# forwarding a domain.com/alias to another server on the network



## clive306 (Feb 15, 2010)

Hi All,

was hoping for a little help, sorry if this has already been answered in another topic.

basically a have built a freebsd box running apache to host a website. so currently i have port 80 setup to forward that box (lets say 192.168.1.20)

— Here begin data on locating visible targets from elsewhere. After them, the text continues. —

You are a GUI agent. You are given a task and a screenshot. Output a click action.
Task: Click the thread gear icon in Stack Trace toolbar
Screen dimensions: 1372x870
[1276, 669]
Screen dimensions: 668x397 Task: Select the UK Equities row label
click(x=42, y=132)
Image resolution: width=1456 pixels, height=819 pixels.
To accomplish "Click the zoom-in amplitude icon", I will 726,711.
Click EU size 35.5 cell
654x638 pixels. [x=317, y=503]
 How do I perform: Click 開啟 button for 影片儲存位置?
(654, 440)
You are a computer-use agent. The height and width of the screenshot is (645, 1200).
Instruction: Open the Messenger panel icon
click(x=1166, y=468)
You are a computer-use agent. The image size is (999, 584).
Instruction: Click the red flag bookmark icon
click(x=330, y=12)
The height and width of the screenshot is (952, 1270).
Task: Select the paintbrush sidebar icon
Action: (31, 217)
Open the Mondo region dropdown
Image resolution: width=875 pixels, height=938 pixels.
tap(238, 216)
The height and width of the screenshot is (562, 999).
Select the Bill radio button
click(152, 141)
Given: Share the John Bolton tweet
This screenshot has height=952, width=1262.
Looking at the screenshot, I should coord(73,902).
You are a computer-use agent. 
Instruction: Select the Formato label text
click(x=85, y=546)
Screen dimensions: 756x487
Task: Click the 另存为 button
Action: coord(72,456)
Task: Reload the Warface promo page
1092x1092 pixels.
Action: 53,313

I have a web application on a windows box (sorry if this is classed as swearing on here) which also requires port 80 (lets say 192.168.1.30).

with having the freebsd box setup to handle all requests for port 80, is there any setup i can do within httpd.conf to allow me to forward the detault domain.com/secondsite to the ip of the windows box (192.168.1.30)?

if this isn't possible, what is the best way for me to acheive this.

many thanks in advance.

Clive.


----------



## Ruler2112 (Feb 15, 2010)

I know you can set up a virtual host in apache with /usr/local/etc/apache/extra/vhosts.conf to point requests to app.yoursite.com to a different directory on your BSD box, but do not know if you can point this to another box on your local network.  I do something like this to handle requests to the various domains on my box that don't have a site tied to them - I just forward the user with index.html to another.  Doing this (I think) would require the site you forward to be accessible from the internet.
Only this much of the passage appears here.